Elka Todorova (Елка Тодорова) is a researcher in the fields of sociology, psychology, and social work, working in the Institute of Sociology at the Bulgarian Academy of Sciences as a senior research associate. She is the author of 6 books and over 35 articles, studies and research reports.

In 2003, she completed the Mid-Career Second Degree Master of Public Administration at Harvard's Kennedy School of Government, which she attended as both a Kokkalis Fellow and an Edward S. Mason Fellow. She is also the recipient of two Fulbright Program fellowships.

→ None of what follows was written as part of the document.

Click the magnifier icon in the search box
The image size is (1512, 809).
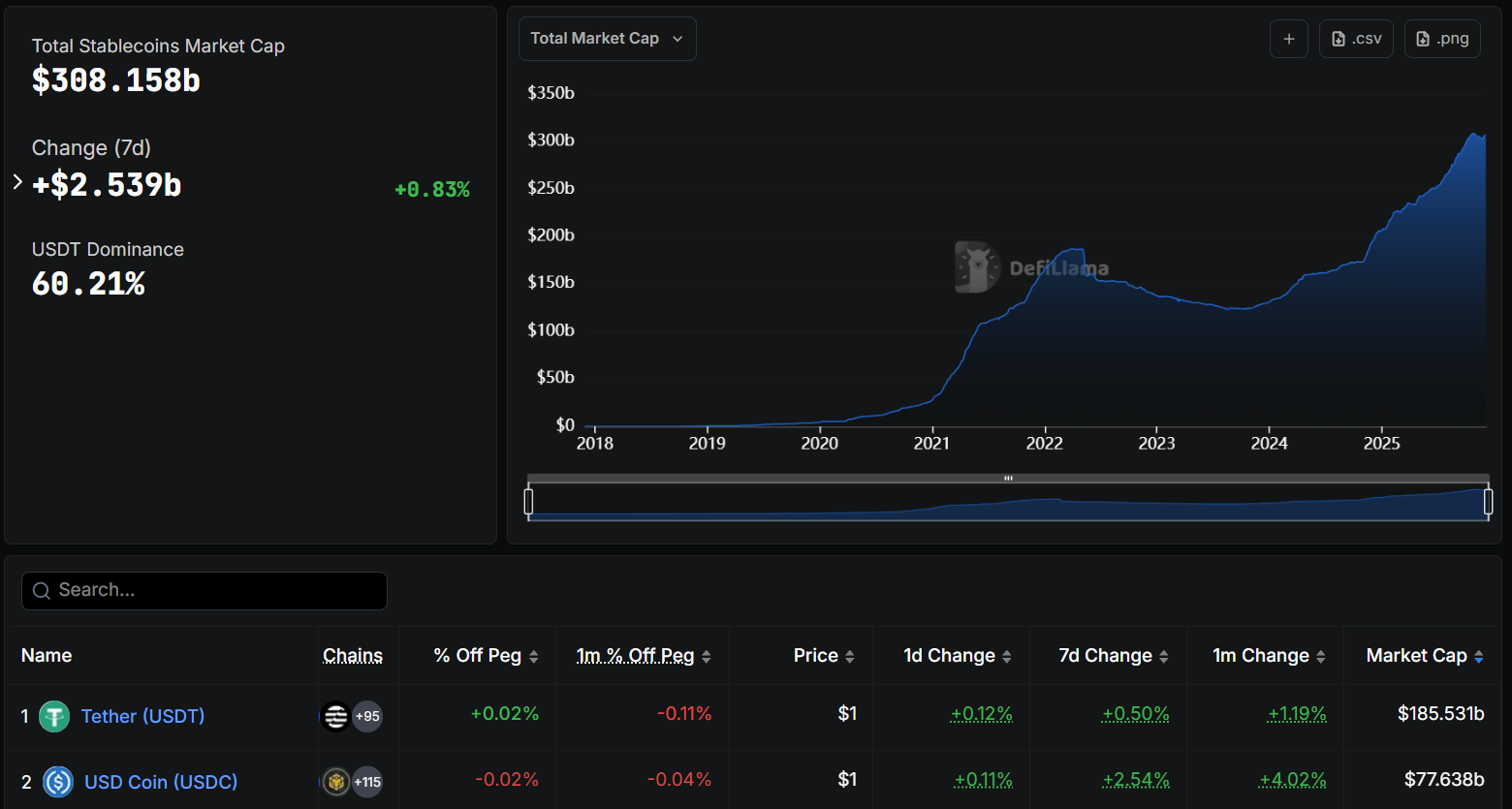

Currently, she is director and professor of the Master Program European Social Policy and Social Work at New Bulgarian University in Sofia and senior research fellow at the Institute of Sociology, Department Sociology of Labour and Social Policy at the Bulgarian Academy of Sciences, and a visiting professor at both City University and International University in Bulgaria.
She mid

Among her professional memberships, she is member of the Consultative Board for the Union for Private Enterprise and member of the Executive Board for the National Agency for Vocational Training.

==Publications==
Her publications include the first Bulgarian textbook on Social Psychology - Social Psychology, VSU Publ. House, 1995, 1996, 1997 as well as numerous studies in education and family structure:
- Ethnicity and Politics in Bulgaria and Israel, 1993
- Todorova, E. (2002) "University Education in Bulgaria: Imitation of Overcontrol and Factual Semi Anarchy." In: Knowledge, Power and Freedom in a Changing World. Proceedings from the Fifth Fulbright Conference. pp 93–102. Sofia, Bulgarian-American Commission for Educational Exchange.
- Todorova, E. (2002) "Transforming Post-Communist Countries' Welfare System: The Role Of The State And The Civil Society." In: Sociologitcheski Problemi: The Social World in the 21 C: Ambivalent Legacies and Rising Challenges. pp. 185–196. Special Issue in English.
- Todorova, E. (2003) "The Political Exploitation of Old Age and Intergenerational Conflicts." In: N. Genov (Ed). Prospects of Sociology in Bulgaria. pp. 165–178. REGLO.
- Todorova, E., T. Dechev (2004) The Discussion on Corruption and Its Effect On the Bulgarian Business. Economic Initiative Union Consulting Center, EIU Library.